* **必要な作業**:
- 1) 筋電図の解説に照らし、次の(a)〜(c)がそれぞれ内容と合うかを「はい」か「いいえ」で答え、決め手となる本文の語句をそのまま引用すること。
(a) 筋電図は、筋の収縮の後に生じる電気的放電を記録する装置である。
(b) 筋電図は、Moyersや河村らによって歯科領域に導入された。
(c) チューインガムのように柔らかく粘稠性のある食品では、波形の振幅が大きい。
- 2) 筋電図の解説から、「筋電図は、Moyers(19」を含む語句で始め、「態に差を生ずると述べている。」の後で終わる部分を一字も変えずに返してください。
─── 原文
筋電図
- 【読み】
- きんでんず
- 【英語】
- Electromyogram
- 【辞典・辞典種類】
- 新編咬合学事典
- 【詳細】
- 針電極や表面電極を使って筋の活動電流を電気的波形に変えて記録する装置。イー・エム・ジー(EMG)ともいう。その波形から筋の活動様相、活動量、発現時間、間隔やリズムなどを知ることができる。筋の神経接合部に神経インパルスが到達すると、電位の変化が起こる。そして、筋線維に沿って順次に伝達され、筋線維を刺激して収縮させるため、電気放電が引き起こされる。筋電図は筋の収縮に先行して生じる電気的放電を記録する装置である(Schwarz 1959)。記録する筋の活動電流の性質により2種類に分けられ、1つは通常の筋電図で、筋の緊張や収縮にともなう活動電流を記録するものである。他の1つは、誘発筋電図と呼ばれ、神経筋のいずれかの部位に人工的な刺激を加え、その結果生ずる筋活動電流を記録するものである。筋電図はまた、誘導法によって、針電極によるものと表面電極によるものに分けられ、これらはさらに、単一筋線維筋電図、運動単位発射パターン、表面筋電図、多極表面筋電図に分けられる。
筋電図は、Moyers(1950)や河村ら(1954)によって歯科領域に導入され、主として表面電極により測定が可能な、咬筋、側頭筋、顎二腹筋などの活動状況の研究に用いられてきた。Moyersは、正常者では下顎を開口させるとき、最初に外側翼突筋から著明な活動電位が生じ、顎二腹筋は徐々に活動をはじめ、顎二腹筋の放電振幅が最大となるには、外側翼突筋よりも時間がかかることを発見している。また、河村は、咀嚼運動中の咀嚼筋の活動は、食品の性質によって異なり、ピーナツやせんべいのように強い力で粉砕しなければならないものを咀嚼する場合は、咬筋や側頭筋の筋電図活動は急激に起こり、その振幅も大きいが、持続時間は比較的短いことをつきとめている。そして、チューインガムのように、柔らかく粘稠性のある食品では、波形は徐々に大きくなり、その振幅も低く、リズムもゆっくりとしていると報告している。河村はまた切歯で噛んだときと臼歯で噛んだときでは、咬筋や側頭筋の活動状態に差を生ずると述べている。
──────
─── データ部
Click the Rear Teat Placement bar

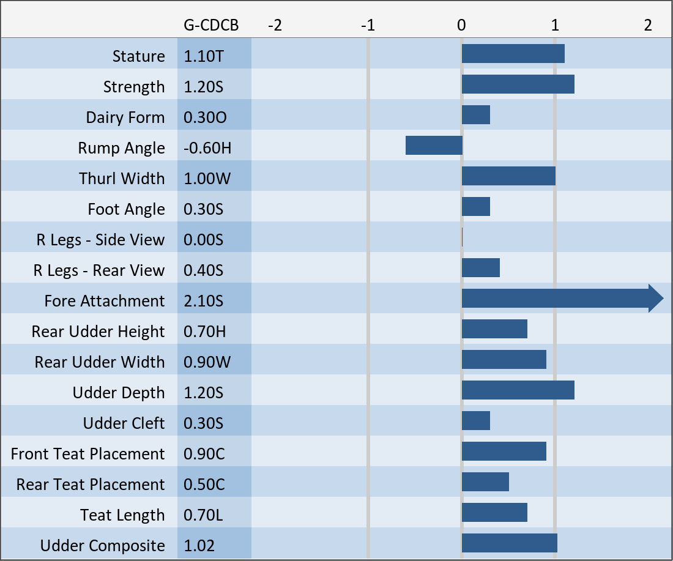pyautogui.click(x=485, y=482)
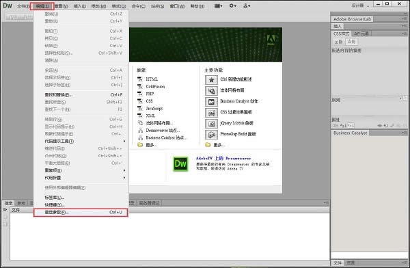Toggle the 'All' mode button in CSS Styles panel

point(339,42)
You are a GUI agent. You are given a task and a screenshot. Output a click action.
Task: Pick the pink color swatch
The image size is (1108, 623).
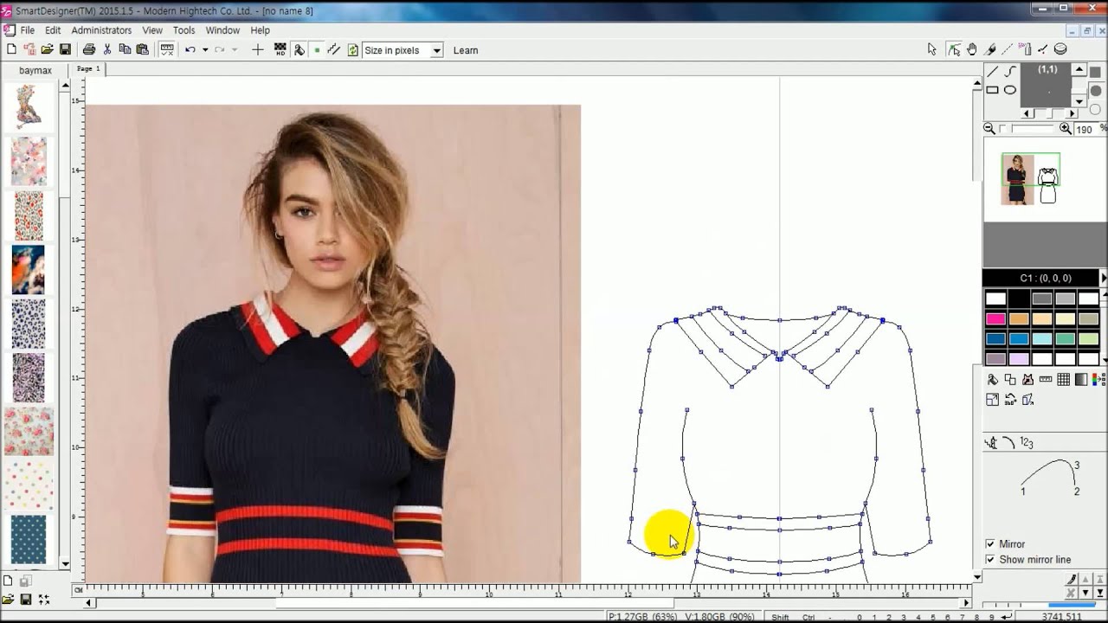click(x=995, y=318)
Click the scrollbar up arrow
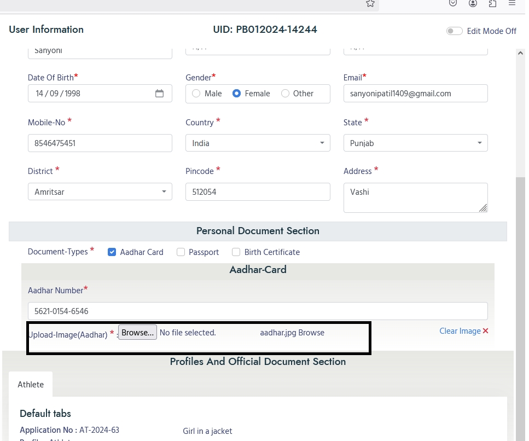The width and height of the screenshot is (529, 441). tap(520, 53)
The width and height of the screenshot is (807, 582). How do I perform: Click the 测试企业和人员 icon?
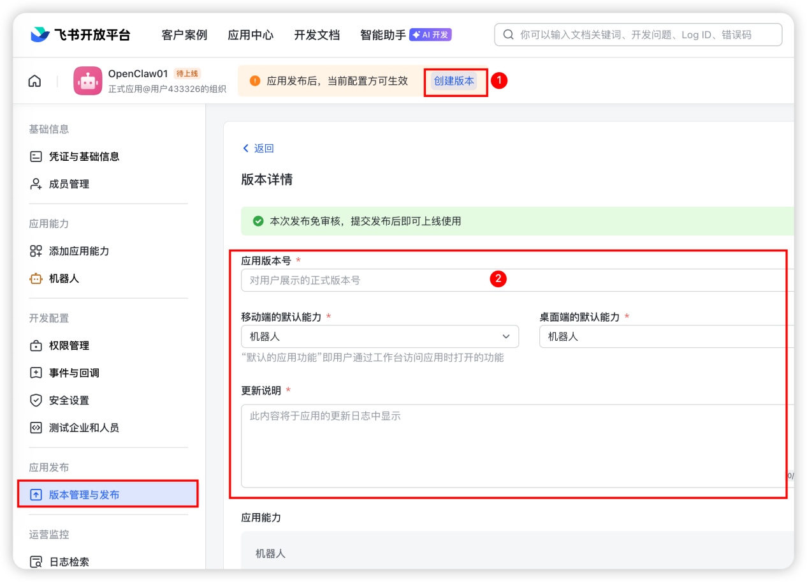(36, 428)
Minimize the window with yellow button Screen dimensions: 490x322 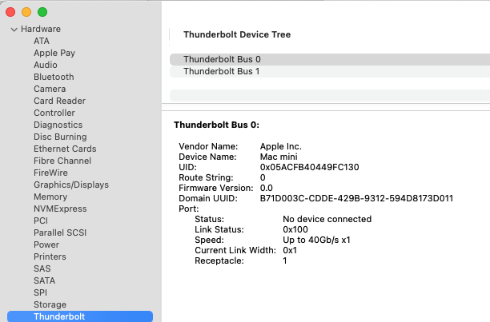click(x=26, y=12)
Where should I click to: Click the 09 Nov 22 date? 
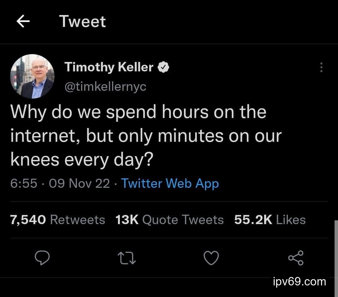(79, 183)
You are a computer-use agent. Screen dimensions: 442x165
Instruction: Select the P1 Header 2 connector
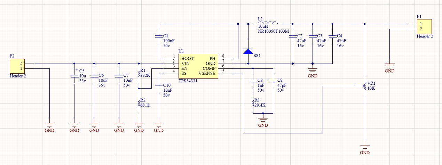click(424, 26)
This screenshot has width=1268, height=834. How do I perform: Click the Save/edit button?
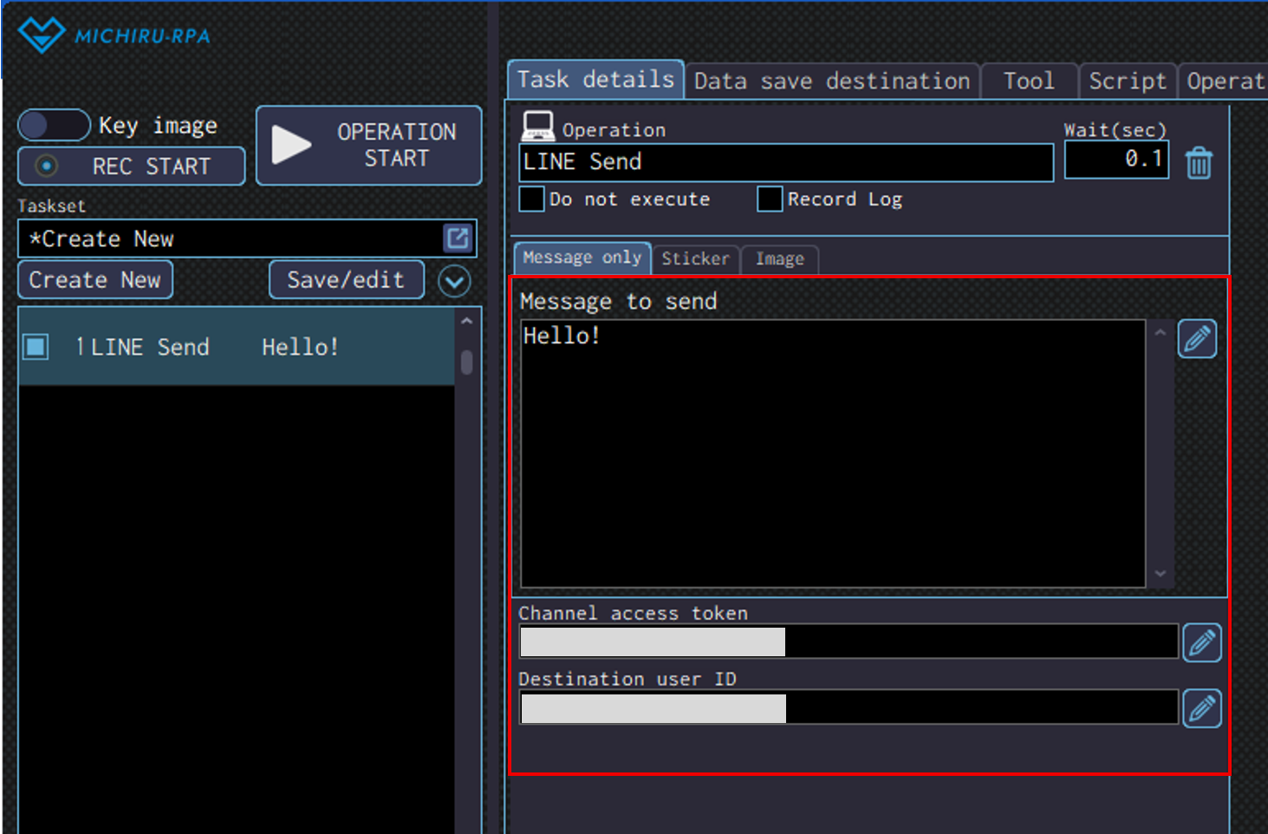point(346,280)
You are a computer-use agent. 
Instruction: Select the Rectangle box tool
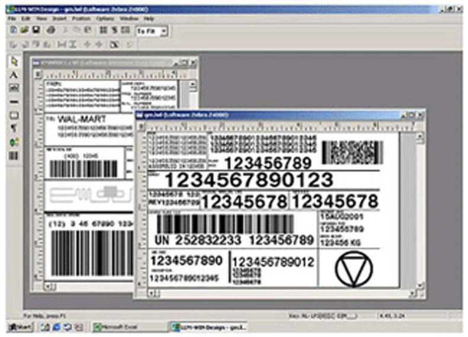[14, 115]
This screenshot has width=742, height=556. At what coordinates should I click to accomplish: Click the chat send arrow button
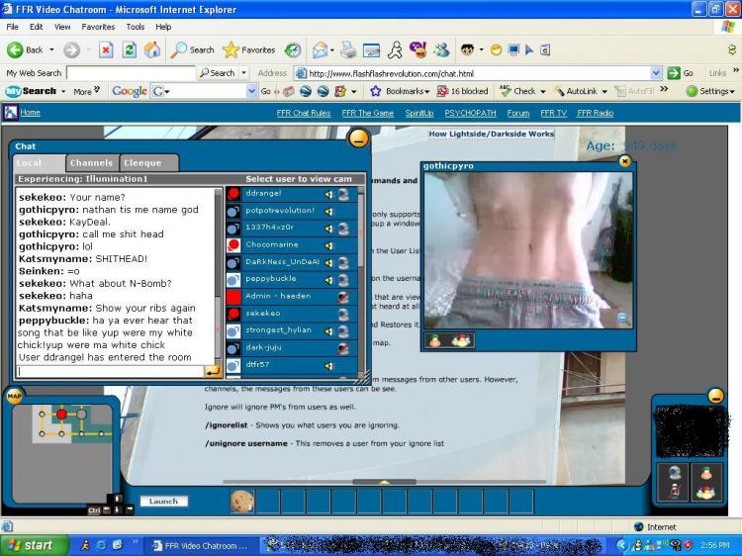pyautogui.click(x=213, y=371)
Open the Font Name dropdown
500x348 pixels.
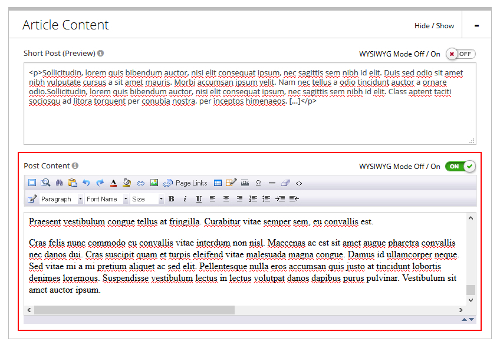point(107,199)
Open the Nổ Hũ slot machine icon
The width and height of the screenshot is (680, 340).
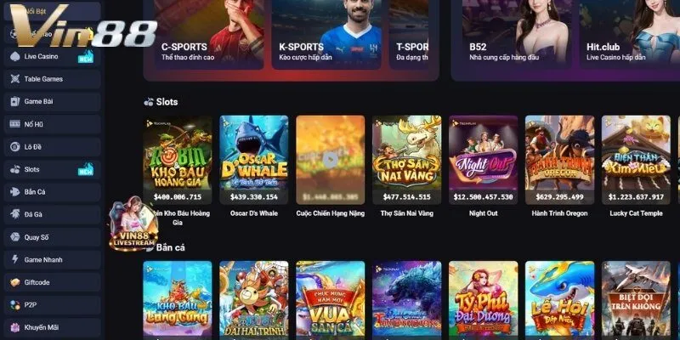tap(14, 124)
──────
* **番号別の回答**:
- 1)
(a) いいえ。「筋の収縮に先行して生じる電気的放電を記録する装置である」
(b) はい。「Moyers(1950)や河村ら(1954)によって歯科領域に導入され」
(c) いいえ。「その振幅も低く」

- 2)
筋電図は、Moyers(1950)や河村ら(1954)によって歯科領域に導入され、主として表面電極により測定が可能な、咬筋、側頭筋、顎二腹筋などの活動状況の研究に用いられてきた。Moyersは、正常者では下顎を開口させるとき、最初に外側翼突筋から著明な活動電位が生じ、顎二腹筋は徐々に活動をはじめ、顎二腹筋の放電振幅が最大となるには、外側翼突筋よりも時間がかかることを発見している。また、河村は、咀嚼運動中の咀嚼筋の活動は、食品の性質によって異なり、ピーナツやせんべいのように強い力で粉砕しなければならないものを咀嚼する場合は、咬筋や側頭筋の筋電図活動は急激に起こり、その振幅も大きいが、持続時間は比較的短いことをつきとめている。そして、チューインガムのように、柔らかく粘稠性のある食品では、波形は徐々に大きくなり、その振幅も低く、リズムもゆっくりとしていると報告している。河村はまた切歯で噛んだときと臼歯で噛んだときでは、咬筋や側頭筋の活動状態に差を生ずると述べている。